Once the line containing "Instruction: Open Pump.fun" is found in the entries below, reproduce it and every line after it, stopping at and including the line containing "Given: Open the BenjaminCohen username link"; reproduce nothing else, and keep each line exact.

====== Data under study

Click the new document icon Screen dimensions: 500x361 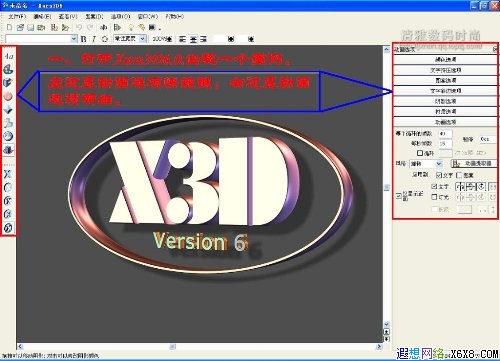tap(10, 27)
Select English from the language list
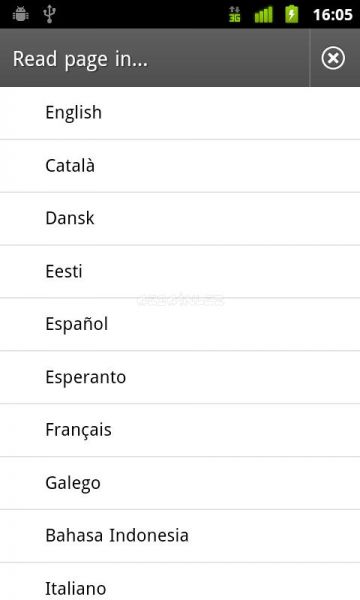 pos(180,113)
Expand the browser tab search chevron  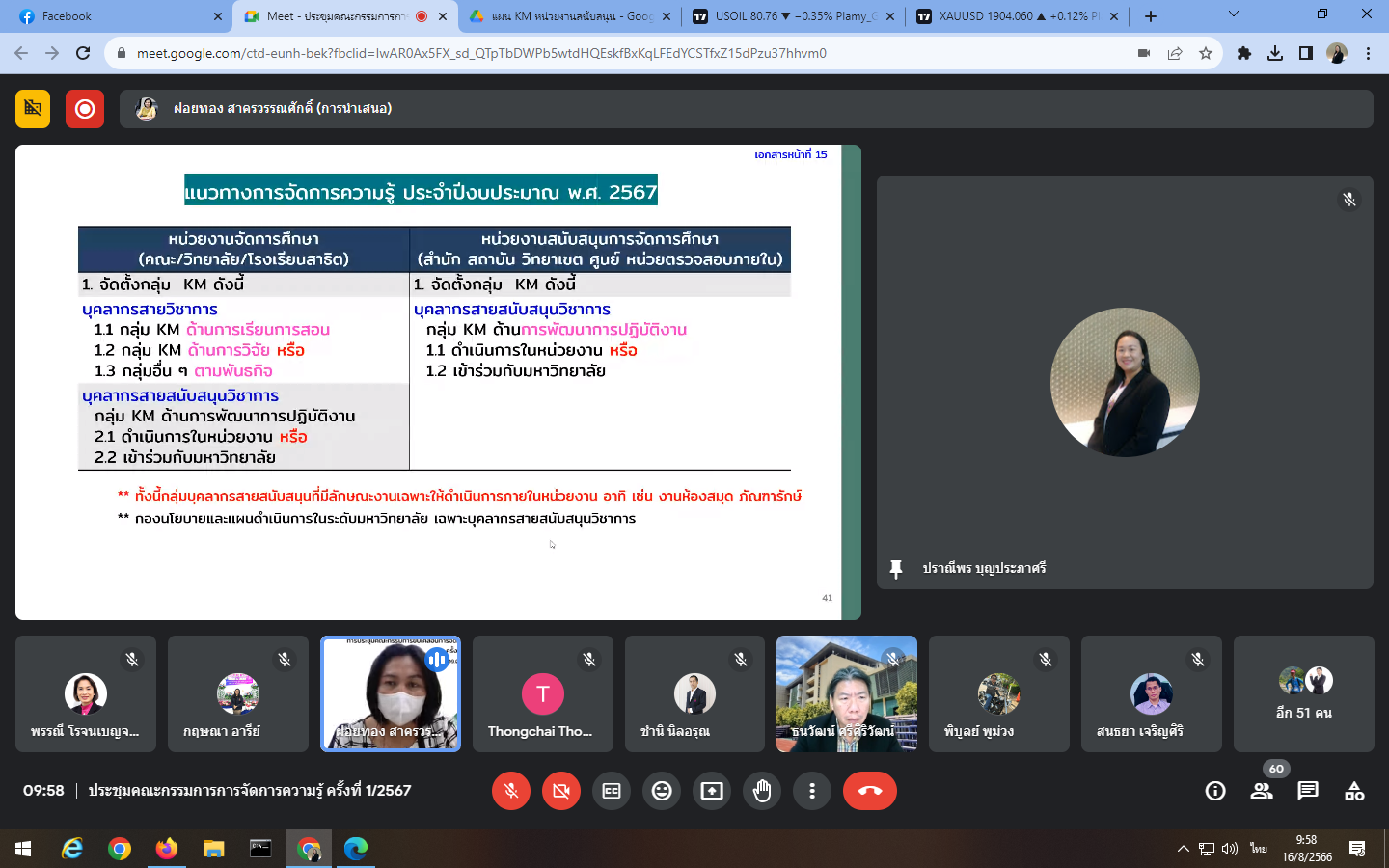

============
====== Data under study

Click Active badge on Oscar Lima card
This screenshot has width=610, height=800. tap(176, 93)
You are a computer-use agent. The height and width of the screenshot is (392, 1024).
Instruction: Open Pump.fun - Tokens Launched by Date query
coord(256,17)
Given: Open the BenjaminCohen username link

============
====== Data under study

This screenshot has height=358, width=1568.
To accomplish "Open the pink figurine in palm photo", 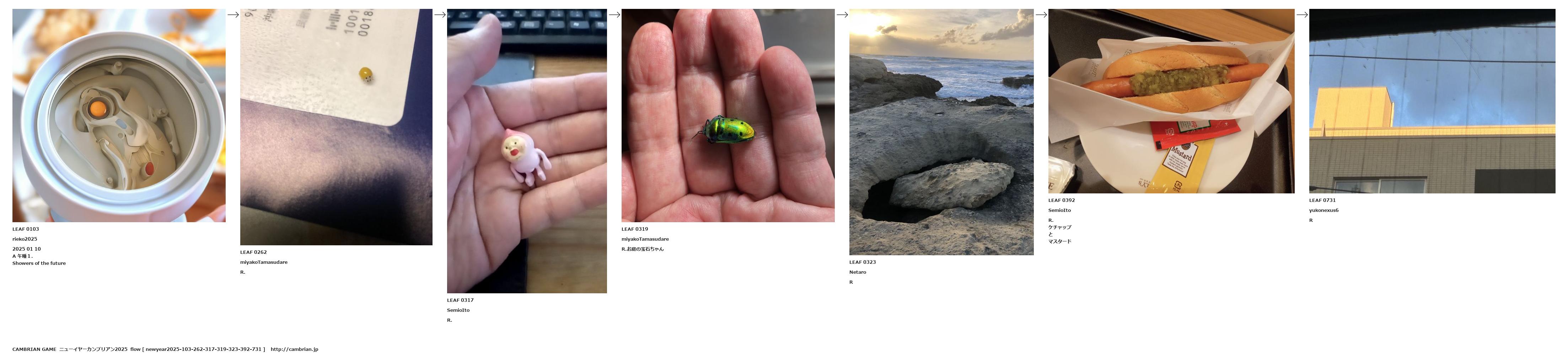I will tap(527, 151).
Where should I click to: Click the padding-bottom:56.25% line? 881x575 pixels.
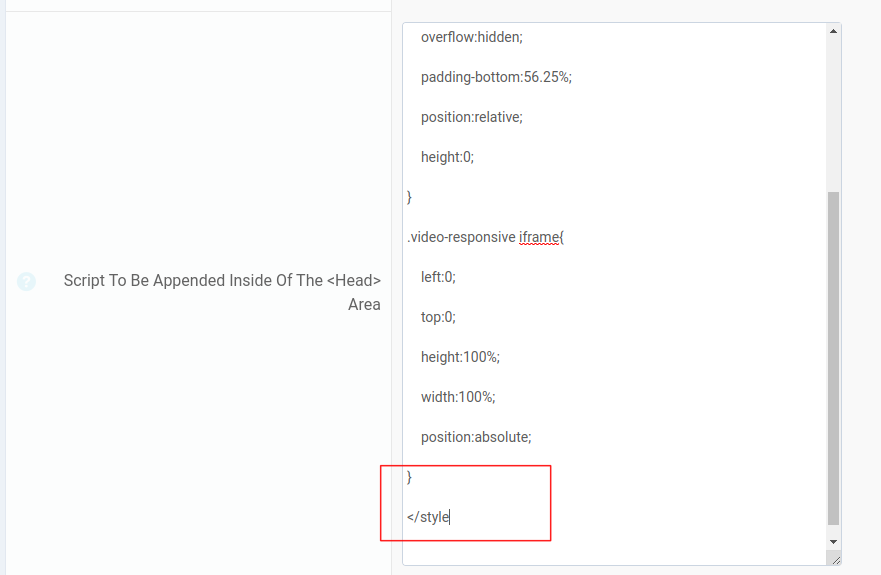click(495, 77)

============

• Result of the exercise:
Instruction: Open Pump.fun - Tokens Launched by Date query
coord(256,17)
Given: Open the BenjaminCohen username link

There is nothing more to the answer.